AIM OF THE TASK: After reading the entries below, copy word for word the lines from the first through the line containing "Given: Click previous legend page up arrow", and stop there.

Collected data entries
★ ★ ★
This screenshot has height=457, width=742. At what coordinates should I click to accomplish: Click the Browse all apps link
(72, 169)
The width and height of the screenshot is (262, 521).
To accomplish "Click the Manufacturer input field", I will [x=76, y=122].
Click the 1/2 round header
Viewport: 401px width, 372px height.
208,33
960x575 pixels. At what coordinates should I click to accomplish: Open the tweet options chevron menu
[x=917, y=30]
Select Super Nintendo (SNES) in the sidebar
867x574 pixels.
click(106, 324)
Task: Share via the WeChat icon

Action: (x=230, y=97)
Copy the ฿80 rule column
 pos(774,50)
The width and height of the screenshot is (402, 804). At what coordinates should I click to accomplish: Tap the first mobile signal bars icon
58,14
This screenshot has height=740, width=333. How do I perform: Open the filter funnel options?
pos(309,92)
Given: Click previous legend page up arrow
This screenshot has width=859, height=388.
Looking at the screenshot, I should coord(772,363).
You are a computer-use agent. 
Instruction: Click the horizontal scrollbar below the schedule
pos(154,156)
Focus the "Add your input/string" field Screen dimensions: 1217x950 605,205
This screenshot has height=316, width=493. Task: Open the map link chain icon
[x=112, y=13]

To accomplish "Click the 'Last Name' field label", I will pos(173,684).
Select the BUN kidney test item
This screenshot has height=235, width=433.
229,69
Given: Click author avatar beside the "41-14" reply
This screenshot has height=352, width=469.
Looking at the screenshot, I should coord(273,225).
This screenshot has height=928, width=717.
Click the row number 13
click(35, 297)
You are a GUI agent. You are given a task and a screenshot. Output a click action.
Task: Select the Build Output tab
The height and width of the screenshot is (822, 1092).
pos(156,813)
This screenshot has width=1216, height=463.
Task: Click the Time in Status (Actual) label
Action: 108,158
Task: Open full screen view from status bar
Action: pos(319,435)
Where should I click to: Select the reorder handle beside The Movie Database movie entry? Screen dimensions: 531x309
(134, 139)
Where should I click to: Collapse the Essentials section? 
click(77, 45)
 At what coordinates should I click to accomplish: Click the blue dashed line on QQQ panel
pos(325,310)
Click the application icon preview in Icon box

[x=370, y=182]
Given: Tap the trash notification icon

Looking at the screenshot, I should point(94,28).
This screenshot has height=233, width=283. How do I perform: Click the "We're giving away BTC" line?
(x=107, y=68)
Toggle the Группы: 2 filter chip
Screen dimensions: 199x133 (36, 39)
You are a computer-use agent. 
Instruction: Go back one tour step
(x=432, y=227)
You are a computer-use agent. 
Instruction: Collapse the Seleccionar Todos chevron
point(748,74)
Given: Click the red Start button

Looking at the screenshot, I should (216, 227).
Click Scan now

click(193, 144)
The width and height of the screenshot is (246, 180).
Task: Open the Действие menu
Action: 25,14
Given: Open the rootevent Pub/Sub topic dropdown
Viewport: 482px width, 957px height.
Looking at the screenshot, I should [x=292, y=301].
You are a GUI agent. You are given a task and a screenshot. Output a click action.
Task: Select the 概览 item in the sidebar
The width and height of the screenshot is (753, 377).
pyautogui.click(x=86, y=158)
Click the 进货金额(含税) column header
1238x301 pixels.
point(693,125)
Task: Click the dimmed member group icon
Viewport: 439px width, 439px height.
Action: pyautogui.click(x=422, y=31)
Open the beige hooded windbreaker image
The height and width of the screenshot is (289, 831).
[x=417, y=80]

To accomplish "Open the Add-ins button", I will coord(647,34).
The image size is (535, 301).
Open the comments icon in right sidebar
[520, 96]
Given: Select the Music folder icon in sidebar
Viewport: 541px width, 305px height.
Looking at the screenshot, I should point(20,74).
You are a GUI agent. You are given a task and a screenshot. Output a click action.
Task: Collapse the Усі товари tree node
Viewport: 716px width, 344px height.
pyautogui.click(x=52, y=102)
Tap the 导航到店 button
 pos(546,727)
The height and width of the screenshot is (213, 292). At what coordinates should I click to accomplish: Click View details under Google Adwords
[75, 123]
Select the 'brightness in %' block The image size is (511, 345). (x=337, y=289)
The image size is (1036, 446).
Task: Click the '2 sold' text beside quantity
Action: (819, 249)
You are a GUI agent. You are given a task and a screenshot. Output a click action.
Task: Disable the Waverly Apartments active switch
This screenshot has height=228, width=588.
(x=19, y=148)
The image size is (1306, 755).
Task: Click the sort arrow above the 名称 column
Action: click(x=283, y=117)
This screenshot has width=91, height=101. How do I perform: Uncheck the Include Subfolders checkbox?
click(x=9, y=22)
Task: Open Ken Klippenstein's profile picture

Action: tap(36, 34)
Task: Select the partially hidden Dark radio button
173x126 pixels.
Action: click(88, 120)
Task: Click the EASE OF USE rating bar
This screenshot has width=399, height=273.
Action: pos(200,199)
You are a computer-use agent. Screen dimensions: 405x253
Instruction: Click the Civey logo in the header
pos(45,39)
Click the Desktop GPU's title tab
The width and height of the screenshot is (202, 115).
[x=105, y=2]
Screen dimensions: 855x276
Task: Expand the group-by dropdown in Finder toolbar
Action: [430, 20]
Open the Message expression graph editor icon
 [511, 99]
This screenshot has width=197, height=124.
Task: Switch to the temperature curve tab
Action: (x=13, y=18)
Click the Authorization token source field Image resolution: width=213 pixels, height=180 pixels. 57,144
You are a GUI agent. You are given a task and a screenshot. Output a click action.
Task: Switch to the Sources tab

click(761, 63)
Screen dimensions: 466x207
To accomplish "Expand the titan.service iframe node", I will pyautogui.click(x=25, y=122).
★ ★ ★
YOUR SOLUTION:
This screenshot has height=457, width=742. At what coordinates should I click to accomplish: Click the Browse all apps link
(72, 169)
The width and height of the screenshot is (262, 521).
To accomplish "Click the Manufacturer input field", I will [x=76, y=122].
Click the 1/2 round header
Viewport: 401px width, 372px height.
208,33
960x575 pixels. At what coordinates should I click to accomplish: Open the tweet options chevron menu
[x=917, y=30]
Select Super Nintendo (SNES) in the sidebar
867x574 pixels.
click(106, 324)
Task: Share via the WeChat icon

Action: (x=230, y=97)
Copy the ฿80 rule column
 pos(774,50)
The width and height of the screenshot is (402, 804). At what coordinates should I click to accomplish: Tap the first mobile signal bars icon
58,14
This screenshot has height=740, width=333. How do I perform: Open the filter funnel options?
pos(309,92)
Given: Click previous legend page up arrow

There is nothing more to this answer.